[[ PASSAGE, beginning ]]

Onsen. The onsen is commonly known as the beloved “hot spring”. It has water elements ranging from iron, sulfur, and sodium chloride, just to name a few. During traditional times, onsens were outdoor baths with waters coming from natural hot spring resources. Over time, it has evolved to bathhouses and ryokan facilities and is now referred to as hot water springs heated by either volcanic or non-volcanic sources. It is celebrated by bathers either out in the open-air or exclusive areas. Sometimes an onsen can be a combination of both, being a semi-open-air bath.

Ashiyu.  An “ashiyu” is a type of public bath dedicated to the feet. The term is a combination of the Japanese character alphabets “ashi”, meaning foot, and “yu”, which means hot water. Ashiyus are situated near onsens or around a town, specifically corners. Sometimes an ashiyu also sits near stations and parks. Foot baths are usually free, but some areas require a certain fee. This type of bath is a good help for muscle tensions, stress, and the immune system.

Daiyokujo. Daiyokujo is a word that means “large bathing area”. It is found in accommodations like hotels and traditional Japanese inns. At times, it also takes the form of an onsen, though sometimes it is also not considered as a hot spring bath.

Kashikiriburo. Kashikiriburo is another type of bath mostly enjoyed by families, couples, and sometimes tattoo-wearers. The word “kashikiri” means “reservation” when translated from Japanese. This makes the kashikiriburo a rental onsen reserved for private and exclusive use. These types are in hotels, resorts, and traditional accommodations.

[[ PASSAGE, end ]]

* **TASK REQUIREMENTS**: What is the full text on Japanese bath types, quoted word for word? You can set aside the data that follows this text.

[[ DATA, beginning ]]

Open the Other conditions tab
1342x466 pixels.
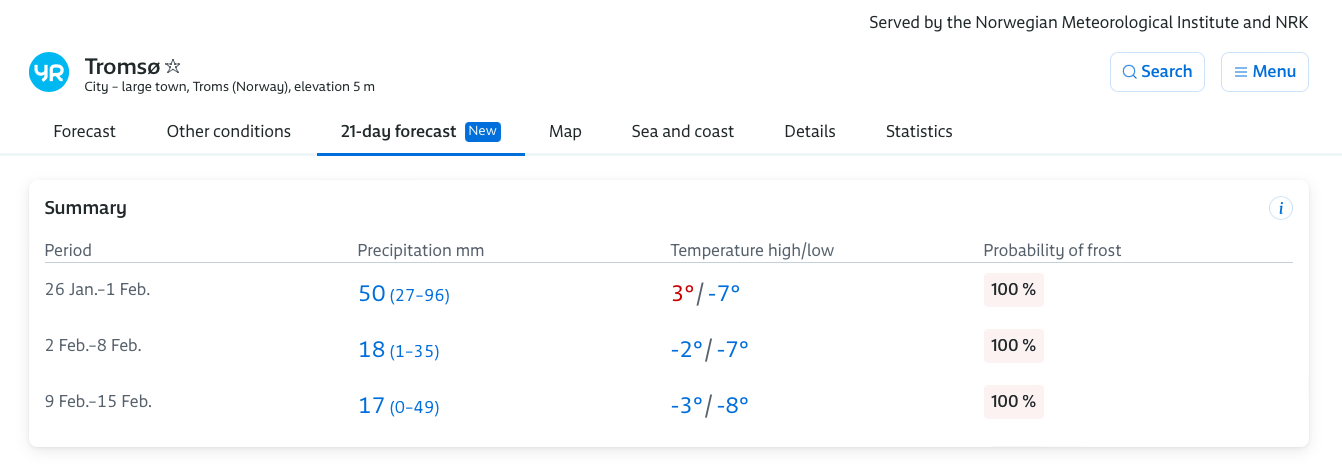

[[ DATA, end ]]

* **ANSWER**:
Onsen. The onsen is commonly known as the beloved “hot spring”. It has water elements ranging from iron, sulfur, and sodium chloride, just to name a few. During traditional times, onsens were outdoor baths with waters coming from natural hot spring resources. Over time, it has evolved to bathhouses and ryokan facilities and is now referred to as hot water springs heated by either volcanic or non-volcanic sources. It is celebrated by bathers either out in the open-air or exclusive areas. Sometimes an onsen can be a combination of both, being a semi-open-air bath.

Ashiyu.  An “ashiyu” is a type of public bath dedicated to the feet. The term is a combination of the Japanese character alphabets “ashi”, meaning foot, and “yu”, which means hot water. Ashiyus are situated near onsens or around a town, specifically corners. Sometimes an ashiyu also sits near stations and parks. Foot baths are usually free, but some areas require a certain fee. This type of bath is a good help for muscle tensions, stress, and the immune system.

Daiyokujo. Daiyokujo is a word that means “large bathing area”. It is found in accommodations like hotels and traditional Japanese inns. At times, it also takes the form of an onsen, though sometimes it is also not considered as a hot spring bath.

Kashikiriburo. Kashikiriburo is another type of bath mostly enjoyed by families, couples, and sometimes tattoo-wearers. The word “kashikiri” means “reservation” when translated from Japanese. This makes the kashikiriburo a rental onsen reserved for private and exclusive use. These types are in hotels, resorts, and traditional accommodations.